#### EXTRACT TO READ
□ □ □ □ □ □ □
In the 1948 United States Senate election in Texas, Lyndon Johnson ran for the Democratic nomination for one of the two seats in the U.S. Senate from Texas. Johnson won the Democratic primary by only 87 votes. His opponent, former Governor of Texas Coke R. Stevenson, persuaded a federal judge to issue an order taking Johnson's name off the general election ballot while the primary results were being contested. There were serious allegations of corruption in the voting process, including 200 votes for Johnson that had been cast in alphabetical order. Johnson asked Fortas for help, and Fortas persuaded Supreme Court Justice Hugo Black to overturn the ruling. Johnson then won the general election and became a U.S. Senator.

During the Red Scare of the late 1940s and early 1950s, Fortas came to widespread notice as the defense attorney for Owen Lattimore. In 1950, Fortas often clashed with Senator Joseph McCarthy when representing Lattimore before the Tydings Committee, and also before the Senate Internal Security Subcommittee.
□ □ □ □ □ □ □
#### ACTIONS TO TAKE
[a] In the passage about Fortas, by how many votes did Johnson win the Democratic primary?
[b] List every person mentioned by name in the passage about Fortas.

#### DATA FOR REVIEW
□ □ □ □ □ □ □
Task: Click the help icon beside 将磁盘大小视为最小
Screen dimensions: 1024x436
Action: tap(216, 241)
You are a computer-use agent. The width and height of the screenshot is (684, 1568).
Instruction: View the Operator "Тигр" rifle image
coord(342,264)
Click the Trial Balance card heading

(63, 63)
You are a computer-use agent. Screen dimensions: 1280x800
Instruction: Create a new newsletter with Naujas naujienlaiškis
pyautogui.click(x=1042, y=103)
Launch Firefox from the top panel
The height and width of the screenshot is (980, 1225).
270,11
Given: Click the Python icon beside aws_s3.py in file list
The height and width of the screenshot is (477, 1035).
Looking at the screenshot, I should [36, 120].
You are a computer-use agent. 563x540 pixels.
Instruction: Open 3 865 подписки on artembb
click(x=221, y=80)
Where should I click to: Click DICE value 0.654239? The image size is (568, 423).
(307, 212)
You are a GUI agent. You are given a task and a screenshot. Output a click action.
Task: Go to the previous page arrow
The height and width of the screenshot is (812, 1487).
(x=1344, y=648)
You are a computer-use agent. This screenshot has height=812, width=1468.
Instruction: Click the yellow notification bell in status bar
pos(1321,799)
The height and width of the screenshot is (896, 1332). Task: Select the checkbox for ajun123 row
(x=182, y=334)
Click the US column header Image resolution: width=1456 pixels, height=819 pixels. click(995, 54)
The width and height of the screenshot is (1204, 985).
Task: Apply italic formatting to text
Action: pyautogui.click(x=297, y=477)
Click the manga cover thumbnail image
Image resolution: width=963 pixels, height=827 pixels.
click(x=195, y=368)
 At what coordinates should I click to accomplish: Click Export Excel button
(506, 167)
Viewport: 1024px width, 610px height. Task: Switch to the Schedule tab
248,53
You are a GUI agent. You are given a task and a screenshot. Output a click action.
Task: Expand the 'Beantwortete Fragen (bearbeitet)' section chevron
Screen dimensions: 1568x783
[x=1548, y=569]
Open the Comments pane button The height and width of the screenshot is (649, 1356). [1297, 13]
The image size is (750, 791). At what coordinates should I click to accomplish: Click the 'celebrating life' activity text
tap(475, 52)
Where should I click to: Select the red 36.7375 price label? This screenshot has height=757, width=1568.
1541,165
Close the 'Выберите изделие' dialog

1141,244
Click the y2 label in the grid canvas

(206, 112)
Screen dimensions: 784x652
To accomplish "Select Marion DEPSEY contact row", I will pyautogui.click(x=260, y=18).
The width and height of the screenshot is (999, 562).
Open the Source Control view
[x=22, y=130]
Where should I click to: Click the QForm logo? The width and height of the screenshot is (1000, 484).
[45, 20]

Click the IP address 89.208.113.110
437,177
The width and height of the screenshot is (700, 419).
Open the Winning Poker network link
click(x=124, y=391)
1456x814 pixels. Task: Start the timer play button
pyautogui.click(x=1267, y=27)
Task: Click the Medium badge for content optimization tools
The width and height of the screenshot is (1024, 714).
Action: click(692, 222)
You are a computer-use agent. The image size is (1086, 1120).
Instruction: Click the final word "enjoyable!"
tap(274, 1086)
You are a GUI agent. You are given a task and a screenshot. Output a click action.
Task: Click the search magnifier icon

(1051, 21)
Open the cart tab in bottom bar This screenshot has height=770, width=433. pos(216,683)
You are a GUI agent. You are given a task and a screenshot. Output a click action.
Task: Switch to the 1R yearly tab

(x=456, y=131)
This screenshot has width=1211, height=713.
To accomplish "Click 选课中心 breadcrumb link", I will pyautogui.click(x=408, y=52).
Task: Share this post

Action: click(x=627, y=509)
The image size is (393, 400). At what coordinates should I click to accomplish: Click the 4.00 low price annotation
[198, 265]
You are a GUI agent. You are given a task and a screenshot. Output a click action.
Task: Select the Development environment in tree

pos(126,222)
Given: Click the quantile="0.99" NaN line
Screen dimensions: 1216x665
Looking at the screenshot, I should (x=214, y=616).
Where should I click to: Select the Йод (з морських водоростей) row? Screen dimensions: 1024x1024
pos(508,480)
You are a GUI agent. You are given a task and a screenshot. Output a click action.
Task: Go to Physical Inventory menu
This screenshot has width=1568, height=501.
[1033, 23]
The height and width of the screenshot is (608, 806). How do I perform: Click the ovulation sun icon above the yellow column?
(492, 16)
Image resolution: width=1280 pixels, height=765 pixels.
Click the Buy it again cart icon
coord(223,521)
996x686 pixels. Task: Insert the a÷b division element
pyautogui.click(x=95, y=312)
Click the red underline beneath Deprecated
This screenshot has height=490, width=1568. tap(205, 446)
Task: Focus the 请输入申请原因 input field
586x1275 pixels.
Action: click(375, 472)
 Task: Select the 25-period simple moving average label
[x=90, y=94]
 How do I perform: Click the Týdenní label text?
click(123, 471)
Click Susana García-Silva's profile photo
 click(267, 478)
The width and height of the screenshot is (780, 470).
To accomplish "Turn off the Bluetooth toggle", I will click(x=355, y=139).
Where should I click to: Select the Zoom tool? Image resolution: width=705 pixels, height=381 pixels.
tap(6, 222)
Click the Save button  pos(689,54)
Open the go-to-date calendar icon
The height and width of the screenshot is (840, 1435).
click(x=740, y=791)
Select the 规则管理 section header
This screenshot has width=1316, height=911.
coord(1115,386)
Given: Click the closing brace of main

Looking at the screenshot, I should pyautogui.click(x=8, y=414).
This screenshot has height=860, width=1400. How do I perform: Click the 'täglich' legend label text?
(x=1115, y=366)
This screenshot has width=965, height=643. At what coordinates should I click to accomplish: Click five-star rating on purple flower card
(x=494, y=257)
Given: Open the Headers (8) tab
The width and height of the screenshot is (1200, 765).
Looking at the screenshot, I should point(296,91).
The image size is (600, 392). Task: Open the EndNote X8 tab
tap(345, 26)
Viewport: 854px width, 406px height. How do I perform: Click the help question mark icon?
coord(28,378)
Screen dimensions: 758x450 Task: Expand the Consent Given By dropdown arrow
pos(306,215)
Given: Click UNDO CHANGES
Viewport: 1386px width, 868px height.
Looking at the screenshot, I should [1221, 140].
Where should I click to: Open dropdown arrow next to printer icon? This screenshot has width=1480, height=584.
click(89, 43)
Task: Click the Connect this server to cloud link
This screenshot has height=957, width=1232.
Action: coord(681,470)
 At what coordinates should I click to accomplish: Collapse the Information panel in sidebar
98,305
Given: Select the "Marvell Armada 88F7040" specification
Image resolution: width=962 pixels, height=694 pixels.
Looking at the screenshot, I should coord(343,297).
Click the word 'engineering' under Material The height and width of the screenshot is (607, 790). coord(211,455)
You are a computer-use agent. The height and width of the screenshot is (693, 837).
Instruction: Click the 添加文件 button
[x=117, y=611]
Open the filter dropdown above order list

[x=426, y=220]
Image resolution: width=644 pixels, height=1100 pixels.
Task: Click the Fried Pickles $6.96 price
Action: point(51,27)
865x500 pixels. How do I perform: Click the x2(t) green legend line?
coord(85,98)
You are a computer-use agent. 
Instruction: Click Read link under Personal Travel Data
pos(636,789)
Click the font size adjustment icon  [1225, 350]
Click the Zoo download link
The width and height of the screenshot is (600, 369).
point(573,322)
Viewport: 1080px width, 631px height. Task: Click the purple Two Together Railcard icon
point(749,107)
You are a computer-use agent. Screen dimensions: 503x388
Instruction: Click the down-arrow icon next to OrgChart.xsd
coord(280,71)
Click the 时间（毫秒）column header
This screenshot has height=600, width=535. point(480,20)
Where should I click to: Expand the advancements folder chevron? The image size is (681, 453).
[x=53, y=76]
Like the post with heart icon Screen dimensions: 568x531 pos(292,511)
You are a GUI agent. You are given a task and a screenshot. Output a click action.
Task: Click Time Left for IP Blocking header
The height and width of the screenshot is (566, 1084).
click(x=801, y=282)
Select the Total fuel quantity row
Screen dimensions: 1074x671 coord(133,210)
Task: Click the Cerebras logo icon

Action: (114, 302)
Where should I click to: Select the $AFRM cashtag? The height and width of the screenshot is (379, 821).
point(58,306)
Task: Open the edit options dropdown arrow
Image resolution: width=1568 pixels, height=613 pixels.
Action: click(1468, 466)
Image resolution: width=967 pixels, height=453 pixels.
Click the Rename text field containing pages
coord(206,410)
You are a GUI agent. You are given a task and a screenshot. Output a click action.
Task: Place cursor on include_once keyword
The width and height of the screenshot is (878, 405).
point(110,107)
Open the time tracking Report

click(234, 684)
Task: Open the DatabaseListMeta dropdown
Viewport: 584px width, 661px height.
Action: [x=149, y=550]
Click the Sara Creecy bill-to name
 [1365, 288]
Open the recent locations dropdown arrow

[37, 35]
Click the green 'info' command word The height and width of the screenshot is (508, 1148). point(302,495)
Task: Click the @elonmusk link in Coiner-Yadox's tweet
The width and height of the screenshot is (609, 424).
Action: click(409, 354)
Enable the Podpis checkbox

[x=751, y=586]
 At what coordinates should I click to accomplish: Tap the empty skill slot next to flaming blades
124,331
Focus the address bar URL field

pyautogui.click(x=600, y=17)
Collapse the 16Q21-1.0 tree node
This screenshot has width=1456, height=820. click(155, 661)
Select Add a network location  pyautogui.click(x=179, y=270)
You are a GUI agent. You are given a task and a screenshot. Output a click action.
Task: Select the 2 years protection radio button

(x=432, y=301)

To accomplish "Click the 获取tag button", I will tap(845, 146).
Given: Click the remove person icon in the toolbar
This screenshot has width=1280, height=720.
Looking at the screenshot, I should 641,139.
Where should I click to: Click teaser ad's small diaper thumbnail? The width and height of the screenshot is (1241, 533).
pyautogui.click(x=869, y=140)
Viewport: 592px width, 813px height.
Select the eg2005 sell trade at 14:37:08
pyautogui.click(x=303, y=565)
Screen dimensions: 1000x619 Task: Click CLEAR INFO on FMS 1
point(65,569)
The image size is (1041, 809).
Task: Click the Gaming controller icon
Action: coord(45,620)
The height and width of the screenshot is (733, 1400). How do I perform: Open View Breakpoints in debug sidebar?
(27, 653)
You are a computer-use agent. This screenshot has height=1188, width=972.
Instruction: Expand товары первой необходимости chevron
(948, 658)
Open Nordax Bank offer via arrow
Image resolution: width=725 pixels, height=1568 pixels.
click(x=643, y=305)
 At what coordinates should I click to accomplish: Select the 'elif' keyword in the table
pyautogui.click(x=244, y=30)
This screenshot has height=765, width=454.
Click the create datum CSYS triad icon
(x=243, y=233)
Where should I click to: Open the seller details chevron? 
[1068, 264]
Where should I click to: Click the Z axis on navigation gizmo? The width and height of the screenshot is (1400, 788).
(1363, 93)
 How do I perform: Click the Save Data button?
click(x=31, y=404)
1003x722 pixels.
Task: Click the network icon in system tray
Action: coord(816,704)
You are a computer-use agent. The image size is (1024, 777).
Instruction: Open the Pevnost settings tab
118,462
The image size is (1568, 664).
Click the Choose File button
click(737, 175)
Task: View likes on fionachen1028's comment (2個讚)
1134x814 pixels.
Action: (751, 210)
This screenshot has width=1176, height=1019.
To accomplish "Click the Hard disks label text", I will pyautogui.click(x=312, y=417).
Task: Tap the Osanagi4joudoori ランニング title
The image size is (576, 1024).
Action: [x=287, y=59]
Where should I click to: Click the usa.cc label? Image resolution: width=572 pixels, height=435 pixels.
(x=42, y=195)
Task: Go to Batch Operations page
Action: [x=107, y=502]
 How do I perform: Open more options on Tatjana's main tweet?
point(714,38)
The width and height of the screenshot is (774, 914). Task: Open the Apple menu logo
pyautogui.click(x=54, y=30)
□ □ □ □ □ □ □
#### ANSWERS BY ITEM
[a] 87 votes

[b]
Lyndon Johnson
Coke R. Stevenson
Fortas
Hugo Black
Owen Lattimore
Joseph McCarthy